Document: draft-ietf-opsawg-rfc5706bis
Title: Guidelines for Considering Operations and Management in IETF
Specifications Reviewer: Tina Tsou Review result: Has Nits

Hi,

I have been selected as the Operational Directorate (opsdir) reviewer for this
Internet-Draft.

The Operational Directorate reviews all operational and management-related
Internet-Drafts to ensure alignment with operational best practices and that
adequate operational considerations are covered.

A complete set of _"Guidelines for Considering Operations and Management in
IETF Specifications"_ can be found at
https://datatracker.ietf.org/doc/draft-ietf-opsawg-rfc5706bis/.

While these comments are primarily for the Operations and Management Area
Directors (Ops ADs), the authors should consider them alongside other feedback
received.

- Document: draft-ietf-opsawg-rfc5706bis

- Reviewer: Tina Tsou
- Review Date: 01/24/2026

- Intended Status: Best Current Practice

---

## Summary

- Has Nits: This document is basically ready for publication but has nits that
should be considered prior to publication.

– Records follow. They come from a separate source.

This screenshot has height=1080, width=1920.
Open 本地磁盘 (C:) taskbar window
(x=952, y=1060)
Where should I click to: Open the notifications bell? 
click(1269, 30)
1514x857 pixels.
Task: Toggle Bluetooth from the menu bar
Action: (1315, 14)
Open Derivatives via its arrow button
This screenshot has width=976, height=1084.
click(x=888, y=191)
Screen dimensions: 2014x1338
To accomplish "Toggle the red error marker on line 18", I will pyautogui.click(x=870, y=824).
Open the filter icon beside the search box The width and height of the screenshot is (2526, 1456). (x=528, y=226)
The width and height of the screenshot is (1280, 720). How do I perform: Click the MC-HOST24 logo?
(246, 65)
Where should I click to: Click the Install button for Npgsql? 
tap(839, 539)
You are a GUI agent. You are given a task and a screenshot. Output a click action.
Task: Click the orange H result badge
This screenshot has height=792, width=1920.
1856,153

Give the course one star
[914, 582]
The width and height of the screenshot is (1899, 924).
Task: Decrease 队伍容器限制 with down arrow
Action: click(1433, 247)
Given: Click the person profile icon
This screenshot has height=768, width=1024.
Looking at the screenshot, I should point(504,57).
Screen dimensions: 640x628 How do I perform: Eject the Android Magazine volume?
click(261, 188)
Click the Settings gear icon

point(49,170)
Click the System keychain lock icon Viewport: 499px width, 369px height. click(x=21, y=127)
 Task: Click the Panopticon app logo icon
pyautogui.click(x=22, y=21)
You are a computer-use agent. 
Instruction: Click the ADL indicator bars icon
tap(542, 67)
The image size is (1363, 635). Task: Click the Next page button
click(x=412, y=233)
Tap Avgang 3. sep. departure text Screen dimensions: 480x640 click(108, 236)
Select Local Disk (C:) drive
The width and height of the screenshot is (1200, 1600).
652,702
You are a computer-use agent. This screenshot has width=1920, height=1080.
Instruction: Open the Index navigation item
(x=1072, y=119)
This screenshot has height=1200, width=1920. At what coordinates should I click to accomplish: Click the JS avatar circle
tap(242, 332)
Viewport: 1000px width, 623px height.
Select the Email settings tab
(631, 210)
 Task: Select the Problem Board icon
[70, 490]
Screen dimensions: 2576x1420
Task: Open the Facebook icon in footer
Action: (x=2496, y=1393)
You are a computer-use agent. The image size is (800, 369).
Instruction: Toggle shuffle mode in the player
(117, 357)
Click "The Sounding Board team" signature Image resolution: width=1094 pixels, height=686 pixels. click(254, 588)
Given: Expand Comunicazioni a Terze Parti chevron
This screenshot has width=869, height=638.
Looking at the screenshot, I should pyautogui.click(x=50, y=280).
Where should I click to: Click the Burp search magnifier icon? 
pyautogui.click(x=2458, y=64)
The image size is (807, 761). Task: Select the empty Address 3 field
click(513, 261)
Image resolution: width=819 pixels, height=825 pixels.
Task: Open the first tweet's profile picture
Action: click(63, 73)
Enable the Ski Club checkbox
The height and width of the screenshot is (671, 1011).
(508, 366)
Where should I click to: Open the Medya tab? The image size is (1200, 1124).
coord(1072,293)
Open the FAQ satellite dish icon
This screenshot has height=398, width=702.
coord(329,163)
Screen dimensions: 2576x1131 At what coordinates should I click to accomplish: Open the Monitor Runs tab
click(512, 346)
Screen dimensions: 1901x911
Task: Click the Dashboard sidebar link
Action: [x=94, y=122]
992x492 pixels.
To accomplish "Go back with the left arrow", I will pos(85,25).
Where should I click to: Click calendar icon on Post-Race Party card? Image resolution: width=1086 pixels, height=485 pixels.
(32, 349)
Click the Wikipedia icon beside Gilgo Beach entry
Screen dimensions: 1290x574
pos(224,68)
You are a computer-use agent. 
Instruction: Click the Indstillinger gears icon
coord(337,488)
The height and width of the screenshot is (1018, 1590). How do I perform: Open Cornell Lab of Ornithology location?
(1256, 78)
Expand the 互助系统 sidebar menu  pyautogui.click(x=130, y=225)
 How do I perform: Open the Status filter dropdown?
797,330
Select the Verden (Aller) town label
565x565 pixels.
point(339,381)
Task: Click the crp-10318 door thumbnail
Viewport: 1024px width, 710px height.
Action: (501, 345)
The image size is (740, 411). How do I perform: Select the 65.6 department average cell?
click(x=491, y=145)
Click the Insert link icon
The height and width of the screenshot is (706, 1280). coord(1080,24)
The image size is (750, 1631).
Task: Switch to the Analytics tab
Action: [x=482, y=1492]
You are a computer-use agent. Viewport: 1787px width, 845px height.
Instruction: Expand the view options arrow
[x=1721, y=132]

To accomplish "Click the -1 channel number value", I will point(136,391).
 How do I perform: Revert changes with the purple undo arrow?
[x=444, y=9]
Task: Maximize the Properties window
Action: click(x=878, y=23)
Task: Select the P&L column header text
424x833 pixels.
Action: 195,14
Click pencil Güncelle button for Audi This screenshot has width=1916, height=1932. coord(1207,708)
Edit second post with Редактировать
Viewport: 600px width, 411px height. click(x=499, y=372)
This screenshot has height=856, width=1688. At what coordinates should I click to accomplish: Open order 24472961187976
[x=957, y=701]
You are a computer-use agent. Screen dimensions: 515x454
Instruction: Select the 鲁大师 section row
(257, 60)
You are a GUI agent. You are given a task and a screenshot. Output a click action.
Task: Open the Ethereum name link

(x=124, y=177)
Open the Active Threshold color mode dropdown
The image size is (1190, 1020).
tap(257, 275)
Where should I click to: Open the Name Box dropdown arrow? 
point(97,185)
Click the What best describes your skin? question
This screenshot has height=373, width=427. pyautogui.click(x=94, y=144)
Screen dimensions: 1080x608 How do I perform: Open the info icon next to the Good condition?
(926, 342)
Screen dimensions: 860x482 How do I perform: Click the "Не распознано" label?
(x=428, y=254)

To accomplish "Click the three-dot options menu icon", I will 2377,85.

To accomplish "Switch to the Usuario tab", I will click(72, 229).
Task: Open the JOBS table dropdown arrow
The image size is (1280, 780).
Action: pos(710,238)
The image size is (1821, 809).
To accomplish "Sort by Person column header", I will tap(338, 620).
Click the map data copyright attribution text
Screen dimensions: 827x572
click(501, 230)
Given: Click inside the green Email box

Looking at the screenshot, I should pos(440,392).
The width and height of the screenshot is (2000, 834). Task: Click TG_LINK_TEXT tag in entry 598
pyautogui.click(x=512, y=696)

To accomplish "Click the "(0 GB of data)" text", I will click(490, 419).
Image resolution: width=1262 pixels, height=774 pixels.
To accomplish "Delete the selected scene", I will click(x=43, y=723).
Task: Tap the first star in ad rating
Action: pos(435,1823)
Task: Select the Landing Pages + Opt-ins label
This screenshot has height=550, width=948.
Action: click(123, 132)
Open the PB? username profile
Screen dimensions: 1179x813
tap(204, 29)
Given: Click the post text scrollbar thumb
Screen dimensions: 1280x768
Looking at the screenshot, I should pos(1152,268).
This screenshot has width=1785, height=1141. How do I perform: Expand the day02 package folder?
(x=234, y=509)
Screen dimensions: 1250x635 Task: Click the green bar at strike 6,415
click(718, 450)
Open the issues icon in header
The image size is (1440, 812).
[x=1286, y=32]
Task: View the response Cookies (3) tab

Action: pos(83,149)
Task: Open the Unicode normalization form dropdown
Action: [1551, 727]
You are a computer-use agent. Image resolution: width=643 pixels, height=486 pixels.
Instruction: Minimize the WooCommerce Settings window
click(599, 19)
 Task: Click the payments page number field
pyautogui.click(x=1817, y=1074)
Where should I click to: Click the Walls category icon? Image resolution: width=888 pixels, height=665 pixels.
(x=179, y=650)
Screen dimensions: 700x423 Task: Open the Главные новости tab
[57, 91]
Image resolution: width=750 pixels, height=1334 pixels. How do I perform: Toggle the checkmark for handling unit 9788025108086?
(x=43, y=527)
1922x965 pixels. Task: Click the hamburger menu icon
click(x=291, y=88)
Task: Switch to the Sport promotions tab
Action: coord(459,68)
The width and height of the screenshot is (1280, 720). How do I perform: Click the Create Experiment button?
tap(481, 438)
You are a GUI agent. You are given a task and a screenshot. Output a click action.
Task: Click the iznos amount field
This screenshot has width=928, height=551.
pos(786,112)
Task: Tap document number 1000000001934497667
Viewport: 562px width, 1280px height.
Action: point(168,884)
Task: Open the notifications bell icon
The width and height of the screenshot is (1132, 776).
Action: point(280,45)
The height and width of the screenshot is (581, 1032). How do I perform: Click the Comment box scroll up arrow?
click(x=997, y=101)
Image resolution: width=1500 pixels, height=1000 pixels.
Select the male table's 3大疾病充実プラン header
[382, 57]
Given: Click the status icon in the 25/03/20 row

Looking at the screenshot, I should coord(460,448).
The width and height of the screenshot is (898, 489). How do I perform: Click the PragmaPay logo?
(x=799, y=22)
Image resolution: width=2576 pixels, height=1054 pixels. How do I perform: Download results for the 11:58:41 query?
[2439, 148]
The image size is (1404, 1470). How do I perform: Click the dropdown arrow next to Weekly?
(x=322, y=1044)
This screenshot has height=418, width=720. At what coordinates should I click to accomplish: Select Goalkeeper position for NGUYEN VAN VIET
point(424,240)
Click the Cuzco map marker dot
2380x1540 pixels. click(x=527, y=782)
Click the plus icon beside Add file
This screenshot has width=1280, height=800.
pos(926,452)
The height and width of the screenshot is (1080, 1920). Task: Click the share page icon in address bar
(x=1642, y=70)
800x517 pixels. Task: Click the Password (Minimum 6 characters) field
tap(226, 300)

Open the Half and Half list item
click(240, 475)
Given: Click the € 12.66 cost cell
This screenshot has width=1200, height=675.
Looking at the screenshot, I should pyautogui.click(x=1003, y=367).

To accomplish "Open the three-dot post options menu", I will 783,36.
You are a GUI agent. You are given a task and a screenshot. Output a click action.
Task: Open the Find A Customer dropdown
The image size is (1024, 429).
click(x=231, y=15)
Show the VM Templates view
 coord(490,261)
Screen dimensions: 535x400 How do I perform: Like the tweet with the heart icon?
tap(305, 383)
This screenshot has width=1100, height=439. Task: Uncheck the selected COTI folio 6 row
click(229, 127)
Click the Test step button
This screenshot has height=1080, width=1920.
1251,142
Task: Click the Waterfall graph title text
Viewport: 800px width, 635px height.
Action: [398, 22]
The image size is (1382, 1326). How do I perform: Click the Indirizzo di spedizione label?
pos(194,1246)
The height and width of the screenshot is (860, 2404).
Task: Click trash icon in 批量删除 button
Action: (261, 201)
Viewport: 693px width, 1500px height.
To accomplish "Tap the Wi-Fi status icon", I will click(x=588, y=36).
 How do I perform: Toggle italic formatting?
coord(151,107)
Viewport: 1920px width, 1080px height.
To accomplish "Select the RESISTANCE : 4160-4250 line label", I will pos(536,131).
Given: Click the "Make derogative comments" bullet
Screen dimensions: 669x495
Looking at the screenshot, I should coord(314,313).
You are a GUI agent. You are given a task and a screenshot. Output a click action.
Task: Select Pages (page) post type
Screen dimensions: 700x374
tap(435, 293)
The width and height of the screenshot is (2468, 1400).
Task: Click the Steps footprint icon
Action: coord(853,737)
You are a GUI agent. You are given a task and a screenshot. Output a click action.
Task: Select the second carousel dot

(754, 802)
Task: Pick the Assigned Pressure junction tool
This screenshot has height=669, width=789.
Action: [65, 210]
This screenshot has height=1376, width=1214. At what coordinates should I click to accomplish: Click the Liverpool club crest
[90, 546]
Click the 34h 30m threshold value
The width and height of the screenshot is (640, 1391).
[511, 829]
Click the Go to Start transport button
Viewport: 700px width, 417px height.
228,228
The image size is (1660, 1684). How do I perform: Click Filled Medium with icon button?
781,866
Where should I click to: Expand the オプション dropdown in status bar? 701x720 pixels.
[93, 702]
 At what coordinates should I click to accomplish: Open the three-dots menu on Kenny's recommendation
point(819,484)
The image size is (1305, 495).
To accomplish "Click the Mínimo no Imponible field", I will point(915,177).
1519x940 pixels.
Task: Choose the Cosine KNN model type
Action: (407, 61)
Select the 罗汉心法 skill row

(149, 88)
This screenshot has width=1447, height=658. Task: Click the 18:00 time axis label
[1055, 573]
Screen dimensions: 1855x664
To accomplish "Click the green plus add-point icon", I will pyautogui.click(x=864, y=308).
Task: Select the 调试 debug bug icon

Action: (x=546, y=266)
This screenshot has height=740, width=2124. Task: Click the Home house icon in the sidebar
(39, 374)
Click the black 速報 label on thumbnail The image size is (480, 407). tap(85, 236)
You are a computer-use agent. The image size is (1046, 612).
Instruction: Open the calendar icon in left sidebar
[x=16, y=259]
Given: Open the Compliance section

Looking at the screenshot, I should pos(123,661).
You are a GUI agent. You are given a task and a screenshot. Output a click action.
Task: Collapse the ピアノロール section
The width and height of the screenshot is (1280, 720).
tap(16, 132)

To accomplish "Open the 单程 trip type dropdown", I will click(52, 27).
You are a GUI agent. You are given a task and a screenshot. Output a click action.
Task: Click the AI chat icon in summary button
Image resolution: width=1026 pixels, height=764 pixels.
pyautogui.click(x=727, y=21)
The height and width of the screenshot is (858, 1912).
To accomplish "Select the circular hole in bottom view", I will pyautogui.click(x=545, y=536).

Minor issues and suggestions

- Scope/intent: Be explicit early that this document is guidance for WGs and
authors, not a protocol-level requirement. Where RFC 2119/8174 terms are used,
say they are requirements of this BCP for authors, not for protocol behavior. -
Relationship to RFC 5706: In Abstract and Introduction, clearly state whether
this document obsoletes or updates RFC 5706 and summarize the key deltas.
Consider an appendix mapping old checklist items to the new structure. -
Terminology: Define “telemetry,” “monitoring,” “observability,” and
“management/control/data plane” on first use to avoid ambiguity. - Encryption
vs. manageability: Add a checklist question about operational visibility when
end-to-end encryption hides header or payload fields, and expectations for
exposing safe metadata or counters. - Automation and rollback: Add explicit
items on idempotent operations, transactionality, dry-run/preview, and reliable
rollback on failure, since these are frequent sources of outages. -
Configuration and state: Encourage separation of intended vs. applied config
and clarity on how state is derived and exposed, including convergence timing
and failure modes. - Logging and privacy: Include guidance on data
minimization, redaction of sensitive fields, log retention, and key/credential
rotation procedures as part of operational security. - Telemetry breadth: Call
out metrics, events/logs, and traces as first-class signals. Recommend rate
limiting, sampling guidance, units, and stability of metric names. - Backwards
compatibility and deprecation: Add questions on versioning, feature flags,
deprecation notices, and interop during mixed-version rollouts. - IANA and
registries: Remind authors to consider registries that impact operations (e.g.,
error codes, counters, event types) and to document update policies.

Nits/editorial

- Expand abbreviations on first use (OPS, NMS, KPI, MTTR, etc.).
- Normalize section title capitalization and hyphenation (e.g., “end-to-end,”
“machine-readable”). - Avoid ambiguous verbs like “support” in checklist items.
Prefer testable phrasing (“The protocol exposes...,” “The implementation
provides...”). - Provide consistent guidance on whether each checklist item is
“Recommended” vs “Optional,” and keep that labeling uniform across sections.
Ensure references cited in examples are up to date; mark informative vs
normative consistently. - Consider a short “How to use this document”
subsection explaining that WGs can paste the checklist into their draft
templates.

Overall, the document is in good shape for publication after addressing the
above clarifications and editorial cleanups.